Task item. Only the lines that hold the word "header" are wanted from this listing.

Input for this task.
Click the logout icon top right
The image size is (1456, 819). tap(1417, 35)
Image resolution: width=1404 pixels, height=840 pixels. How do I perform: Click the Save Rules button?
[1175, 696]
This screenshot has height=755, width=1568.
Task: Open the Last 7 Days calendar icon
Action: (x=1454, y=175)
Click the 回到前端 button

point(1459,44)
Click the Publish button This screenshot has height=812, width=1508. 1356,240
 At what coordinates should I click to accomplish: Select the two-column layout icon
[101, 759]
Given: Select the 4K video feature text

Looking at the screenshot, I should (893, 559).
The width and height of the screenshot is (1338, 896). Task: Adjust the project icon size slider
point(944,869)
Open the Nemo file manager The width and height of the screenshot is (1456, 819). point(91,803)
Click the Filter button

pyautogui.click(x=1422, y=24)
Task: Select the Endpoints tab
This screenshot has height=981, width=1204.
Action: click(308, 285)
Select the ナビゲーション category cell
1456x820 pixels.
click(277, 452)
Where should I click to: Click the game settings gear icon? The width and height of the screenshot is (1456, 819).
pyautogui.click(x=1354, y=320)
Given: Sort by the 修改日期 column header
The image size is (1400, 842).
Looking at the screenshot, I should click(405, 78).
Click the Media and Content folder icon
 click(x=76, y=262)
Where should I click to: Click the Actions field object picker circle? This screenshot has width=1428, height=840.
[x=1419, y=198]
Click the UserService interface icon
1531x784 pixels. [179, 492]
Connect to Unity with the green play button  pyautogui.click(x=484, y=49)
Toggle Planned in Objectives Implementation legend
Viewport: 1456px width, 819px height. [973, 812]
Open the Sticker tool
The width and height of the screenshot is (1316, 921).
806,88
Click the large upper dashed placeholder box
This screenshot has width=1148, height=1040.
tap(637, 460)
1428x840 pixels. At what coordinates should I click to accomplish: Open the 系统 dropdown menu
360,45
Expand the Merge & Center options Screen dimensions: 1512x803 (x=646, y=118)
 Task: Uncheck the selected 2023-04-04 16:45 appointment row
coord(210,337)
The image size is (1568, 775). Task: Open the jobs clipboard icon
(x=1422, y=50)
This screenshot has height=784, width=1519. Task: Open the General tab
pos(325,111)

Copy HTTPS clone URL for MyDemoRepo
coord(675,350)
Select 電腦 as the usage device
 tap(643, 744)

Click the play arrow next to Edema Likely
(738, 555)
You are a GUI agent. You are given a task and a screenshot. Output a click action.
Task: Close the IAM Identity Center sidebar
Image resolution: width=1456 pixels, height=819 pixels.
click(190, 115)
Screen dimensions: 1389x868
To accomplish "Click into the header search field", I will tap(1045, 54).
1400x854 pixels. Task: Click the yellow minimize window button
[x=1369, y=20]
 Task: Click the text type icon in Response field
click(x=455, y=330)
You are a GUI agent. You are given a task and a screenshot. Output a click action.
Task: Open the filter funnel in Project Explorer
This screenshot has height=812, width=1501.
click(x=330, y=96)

Response for this exercise.
Given: Sort by the 修改日期 column header
To accomplish "Click into the header search field", I will tap(1045, 54).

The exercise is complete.